293T cells expressing the indicated S protein mutants were incubated with soluble ACE2-Fc and binding was detected using an Alexa488-coupled secondary antibody and flow cytometry. Cells that did not express S protein were used as negative control. The average geometric mean channel fluorescence (GMCF) of three independent experiments is shown. Error bars represent the standard deviation (SD). Statistical significance was analysed by two-tailed Student’s t-test with Welch’s correction (p > 0.05, not significant [ns], p ≤ 0.05, *). WT = wildtype.

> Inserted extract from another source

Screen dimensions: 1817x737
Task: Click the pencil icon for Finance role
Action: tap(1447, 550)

Fig 3. SARS-CoV-2 mutants mediate robust cell-cell fusion.

A) Effector cells cotransfected with Vp16-Gal4 transactivator plasmid and pCG1 empty vector (negative control) or expression plasmids for the indicated S proteins were co-cultured with target cells cotransfected with Gal4-TurboGFP-Luc reporter plasmid and either ACE2 expression plasmid alone or in combination with TMPRSS2 expression plasmid. At 24 h post transfection, luciferase activity in cell lysates was measured. Displayed are the average data from four independent experiments (each performed with biological triplicates) where cell-cell fusion was either normalized against the assay background (A; fold over background, set as 1) or against WT SARS-CoV-2 S (B; percentage, set as 100%). Error bars represent the SEM. Statistical significance was analysed by two-tailed Student’s t-test with Welch’s correction (p > 0.05, not significant [ns], p ≤ 0.05, *; p ≤ 0.01, **; p ≤ 0.001, ***). WT = wildtype.

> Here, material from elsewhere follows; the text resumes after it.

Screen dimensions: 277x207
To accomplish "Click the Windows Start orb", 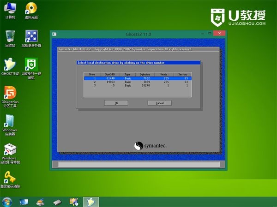I will (6, 202).
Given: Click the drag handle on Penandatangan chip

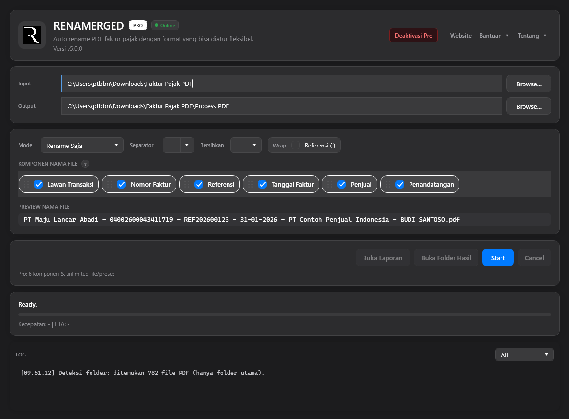Looking at the screenshot, I should [x=388, y=184].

Fig 4. S686G modulates SARS-CoV-2 S-driven entry in a cell line-dependent manner.

A) The indicated cell lines were inoculated with equal volumes of pseudotyped particles bearing the indicated S proteins or no S protein (negative control). Transduction efficiency was quantified by measuring virus encoded luciferase activity in cell lysates at 16–20 h post transduction. The average from six independent experiments is shown. Error bars represent SEM. B) Stable overexpression of cathepsin L (CTSL) in Calu-3 cells. Cell lysates of parental Calu-3 cells and Calu-3 cells stably expressing CTSL harbouring a C-terminal cMYC epitope tag (CTSL-cMYC) were subjected to immunoblot analysis using anti-cMYC antibody. Detection of beta-actin (ACTB) served as a loading control. Shown is a representative immunoblot from two independent experiments. C) The experiment was carried out as described for panel A but entry into Calu-3 WT and Calu-3 cells stably expressing CTSL was analysed. Statistical significance was analysed by two-tailed Student’s t-test with Welch’s correction (p > 0.05, not significant [ns], p ≤ 0.05, *; p ≤ 0.01, **; p ≤ 0.001, ***). WT = wildtype.